Ces manifestations de l’opposition ont été interprétées comme un forme de coup d’Etat déguisé par le camp gouvernemental. M. Maduro, qui doit être investi vendredi, a imputé à l’opposition “fasciste” les victimes tuées, annonçant qu’il n’allait “pas permettre” un rassemblement de l’opposition prévu mercredi à Caracas. Il a promis “une main de fer” face aux “putschistes”, et qualifié de “caprices de bourgeois” la demande d’un nouveau décompte.
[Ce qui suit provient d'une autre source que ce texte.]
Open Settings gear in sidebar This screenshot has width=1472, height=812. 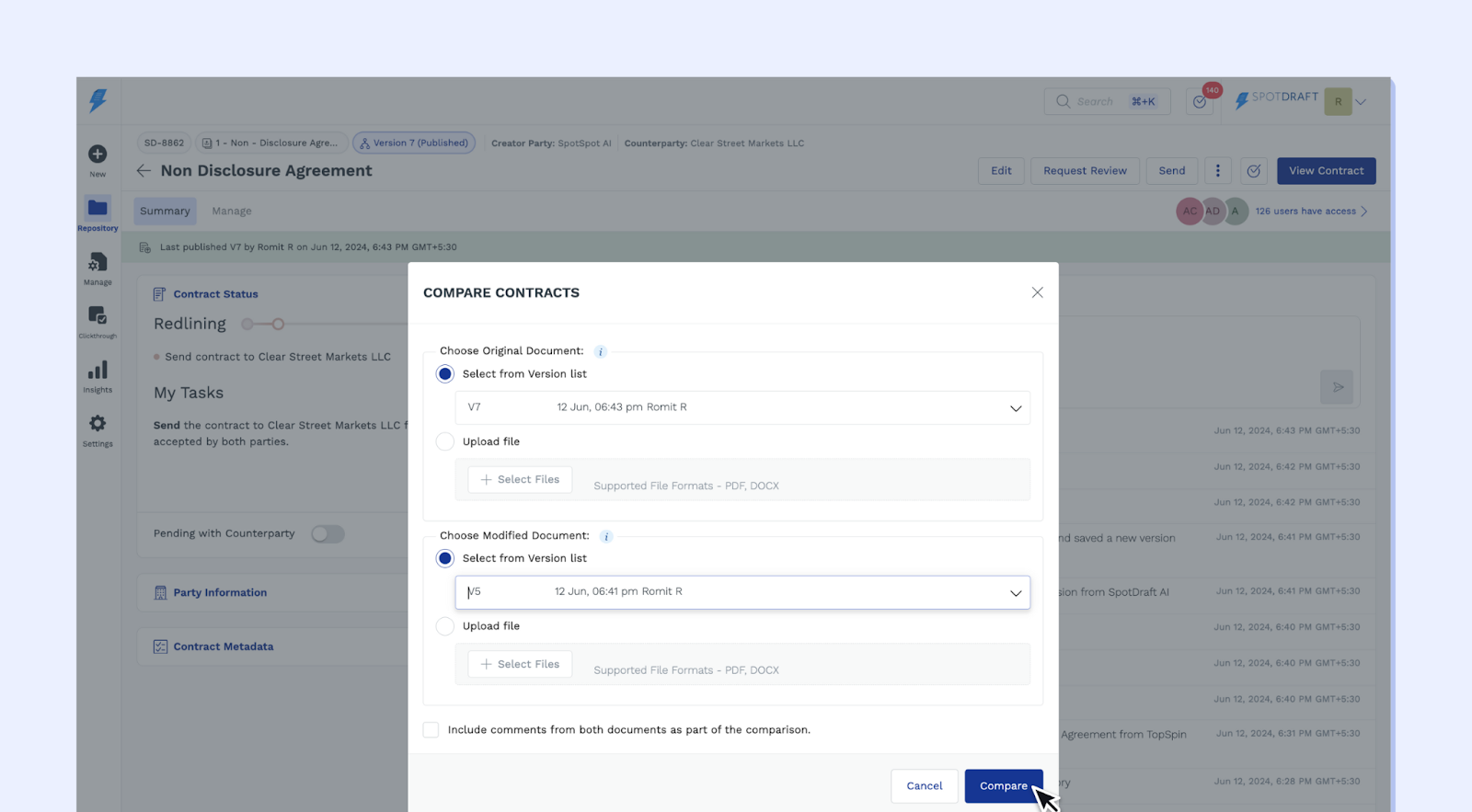[98, 424]
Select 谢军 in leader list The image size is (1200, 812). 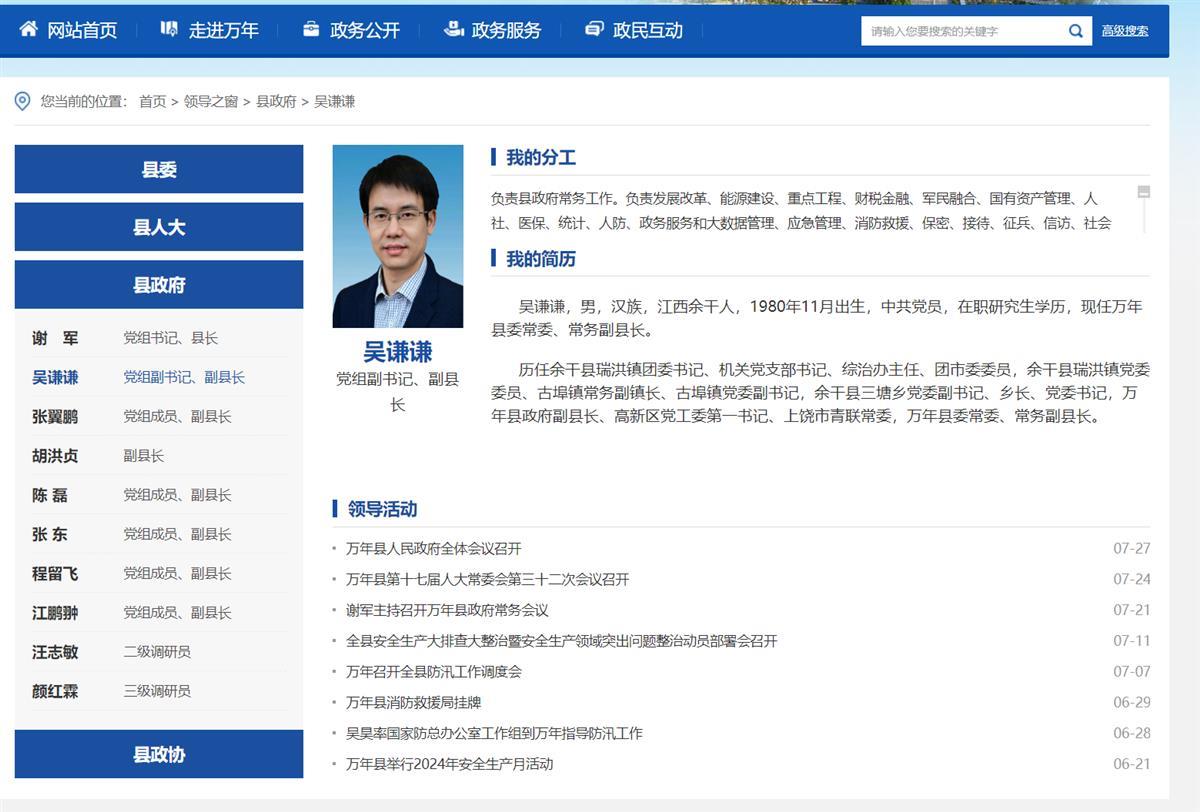(55, 338)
En réaction, l’opposition a renvoyé la responsabilité des violences sur le gouvernement. “L’illégitime [Nicolas Maduro] et son gouvernement ont ordonné la violence pour éviter le comptage des votes ! Ce sont eux les responsables !” a affirmé mardi sur Twitter Henrique Capriles
Nicolas Maduro, 50 ans, héritier du défunt président Hugo Chavez, a été officiellement proclammé vainqueur avec tout juste 50,75 % des voix de l’élection présidentielle, organisée à la suite de la mort du charismatique dirigeant socialiste, emporté par un cancer le 5 mars. Le nouveau chef de l’Etat a promis de “poursuivre pleinement son héritage pour la défense des pauvres et la défense de l’indépendance” lors d’une cérémonie solennelle à Caracas.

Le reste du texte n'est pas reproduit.